With their technical expertise, experience and knowledge of their organisation, leaders are perfectly placed to put their hand up to mentor more junior staff. But while there are many benefits to being a mentor, signing up to be a mentor doesn’t guarantee that a leader will reap those benefits.

In contrast, managers who participate in mentoring via online platform MentorKey will embark on a learning journey to make them more effective coaches and communicators. How does MentorKey do this? Via the unique, tailored guidance that’s built into MentorKey’s platform.

 

MentorKey’s in-built guidance

Research shows that people are much more likely to take action and learn when they’ve found solutions on their own than when they’re told what do. So MentorKey prompts mentors to ask open-ended questions (those without yes/no answers), generating questions which mentors can select, based on their mentee’s needs, to prompt compelling discussions during mentoring sessions. (For example: What is most important in your life at the moment? What do you really want to achieve this year? What will we achieve together that you wouldn’t have achieved on your own?)

In this way, mentors learn to guide their mentees to develop critical thinking skills, spark insights and arrive at their own solutions, rather than simply giving them the answer to problems. The guidance in MentorKey also helps mentors to coach mentees to get clear about issues such as:

  • The reasons behind their goals (e.g. Why is this important to you? What has prevented you from achieving this before? What will you do differently this time?)
  • The real challenge underlying an issue they’re struggling with (e.g. I hear your concern about this role being more unstable than your current one. What makes you think this? Is your current role completely free from risks?)

In this way, MentorKey guides mentors to learn to ask good questions of their mentees, to listen, and to see things from their mentee’s perspective, which helps mentors build empathy in order to have impactful career conversations.

 

Applying these skills to their own team

Over time, leaders can apply the skills they develop as a mentor to their interactions with their own team. In doing so, managers become better listeners, communicators, and coaches, and better able to guide their team members’ career development.

This career-coaching expertise is a valuable skill for today’s managers, especially when it comes to engaging and retaining talent. As Anand Chopra McGowan recently wrote in a Harvard Business Review article: “As employers grapple with a profound shift in the labor [sic] market, the burden of retaining and developing employees doesn’t have to rest with HR and training teams alone.

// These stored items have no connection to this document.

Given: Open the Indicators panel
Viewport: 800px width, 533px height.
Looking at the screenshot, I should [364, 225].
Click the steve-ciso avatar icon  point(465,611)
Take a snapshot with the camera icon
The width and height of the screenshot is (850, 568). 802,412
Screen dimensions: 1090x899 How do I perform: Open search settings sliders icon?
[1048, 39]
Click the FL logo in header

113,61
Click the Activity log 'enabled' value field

Managers are in a unique position to drive employee retention and engagement — companies should give them the structure and tools to do so.”

One of those tools is a robust, structured mentoring program, which upskills managers to confidently hold one-on-one career conversations with their direct reports. In doing so, managers become more effective leaders by creating stronger connections and a deeper understanding of their team members – making their people happier to come to work, put in their best efforts, and stay with the company.